“I don’t go around promoting beef or poultry, shoving it in people’s faces. I don’t castigate people for eating steak sandwiches… I’ve seen some of you herbivores and if you wanna argue health, y’all need to eat some kinda supplement.” - Immortal Technique, “Beef and Broccoli” (Album: Revolutionary Vol. 1)
Eschew McDonalds if you want. I don’t care. But if you go traveling and some poor local family invites into their home and they offer you some food with meat in it, eat it. The head of the household works his/her fingers to the bone at some despicable multinational factory for that protein, so you better eat it. Their family doesn’t shop at Whole Foods and they certainly can’t afford GNC supplements. Besides, if you’re so open-minded, you should check your prejudice at the door and try something new, right?
Still, if you insist on being a vegetarian, don’t tell me it’s for the damn animals.
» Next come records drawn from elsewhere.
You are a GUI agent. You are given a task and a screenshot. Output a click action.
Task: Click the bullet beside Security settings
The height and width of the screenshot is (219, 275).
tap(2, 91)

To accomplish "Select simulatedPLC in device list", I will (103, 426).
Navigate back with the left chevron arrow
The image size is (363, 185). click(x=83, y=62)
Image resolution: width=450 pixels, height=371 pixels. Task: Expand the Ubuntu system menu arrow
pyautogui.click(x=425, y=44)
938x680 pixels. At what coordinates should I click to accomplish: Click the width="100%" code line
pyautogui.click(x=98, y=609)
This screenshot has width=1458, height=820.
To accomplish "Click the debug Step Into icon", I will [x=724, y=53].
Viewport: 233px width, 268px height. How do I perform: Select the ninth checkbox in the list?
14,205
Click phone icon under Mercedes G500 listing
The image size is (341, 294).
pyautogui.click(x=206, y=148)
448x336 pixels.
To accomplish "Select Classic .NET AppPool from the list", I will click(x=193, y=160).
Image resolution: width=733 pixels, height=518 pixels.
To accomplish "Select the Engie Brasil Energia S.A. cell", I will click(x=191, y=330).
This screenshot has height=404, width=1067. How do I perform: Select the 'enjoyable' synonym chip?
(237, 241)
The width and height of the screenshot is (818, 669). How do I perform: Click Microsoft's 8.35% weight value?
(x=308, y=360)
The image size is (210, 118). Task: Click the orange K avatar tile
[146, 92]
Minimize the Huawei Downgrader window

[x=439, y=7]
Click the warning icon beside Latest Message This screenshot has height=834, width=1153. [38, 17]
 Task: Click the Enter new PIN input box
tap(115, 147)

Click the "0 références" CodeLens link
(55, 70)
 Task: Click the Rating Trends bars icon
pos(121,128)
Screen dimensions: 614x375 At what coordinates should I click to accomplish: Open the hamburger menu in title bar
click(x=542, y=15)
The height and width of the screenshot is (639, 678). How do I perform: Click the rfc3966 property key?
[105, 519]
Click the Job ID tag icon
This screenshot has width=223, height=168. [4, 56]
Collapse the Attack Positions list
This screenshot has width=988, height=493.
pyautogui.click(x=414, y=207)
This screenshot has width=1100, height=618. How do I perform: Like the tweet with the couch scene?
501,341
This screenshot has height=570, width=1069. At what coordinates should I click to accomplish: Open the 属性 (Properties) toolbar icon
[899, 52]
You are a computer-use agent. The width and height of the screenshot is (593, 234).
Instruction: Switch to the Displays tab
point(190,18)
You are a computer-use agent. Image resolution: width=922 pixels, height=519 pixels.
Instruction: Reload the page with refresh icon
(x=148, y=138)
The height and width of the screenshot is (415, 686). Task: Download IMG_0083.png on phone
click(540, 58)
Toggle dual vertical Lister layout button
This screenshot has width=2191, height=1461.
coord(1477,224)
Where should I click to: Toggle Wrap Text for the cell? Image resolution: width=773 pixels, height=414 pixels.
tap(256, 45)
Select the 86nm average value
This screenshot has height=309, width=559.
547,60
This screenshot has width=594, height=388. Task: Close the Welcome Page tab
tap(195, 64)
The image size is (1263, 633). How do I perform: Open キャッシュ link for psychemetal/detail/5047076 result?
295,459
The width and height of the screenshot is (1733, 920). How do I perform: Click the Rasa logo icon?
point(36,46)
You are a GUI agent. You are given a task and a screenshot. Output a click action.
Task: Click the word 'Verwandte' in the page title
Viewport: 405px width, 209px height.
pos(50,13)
Unless you’re a hard-core, badass vegetarian living in a treehouse in the middle of a forest somewhere waiting to eat the apple that falls off the tree, you’re using animal products. I saw you eating gummi bears the other day and last I checked, those shoes aren’t hemp. Your necklace is though.
But it’s the preachiness of it all that kills me. Backpackers are huge preachers. And most preachers are hypocrites. Even Martin Luther King had a fling on the side. Just do your thing. I won’t attack you. But don’t attack me when I’m elbow deep into a rotisserie chicken.
Part of being a backpacker is being broke. Making the most of a tight budget. You don’t sleep in hostels by choice; it’s out of necessity. Desperate times call for desperate measures: I’ve had to cut down my meat intake when I was traveling and strapped for cash. It sucked. As soon as I could eat meat again, dude, I was on it.
Maybe it’s a fashion statement. After all, it goes well with your whole backpacker motif: hemp necklace, cargo shorts, Birkenstocks, dreadlocks (or even worse, white girls with corn rows - they end up lookin’ like Sprewell), book about Buddhism in your bag and Ben Harper/Jack Johnson albums on your iPod.
Here’s a story for you: A reformed vegetarian, Jack Johnson now serves as an important role model to backpackers everywhere. Apparently there is still hope for clued out hippies. “If anybody invites me over, I eat whatever they serve,” he said. See? He figured it out. It wasn’t worth all the pretending.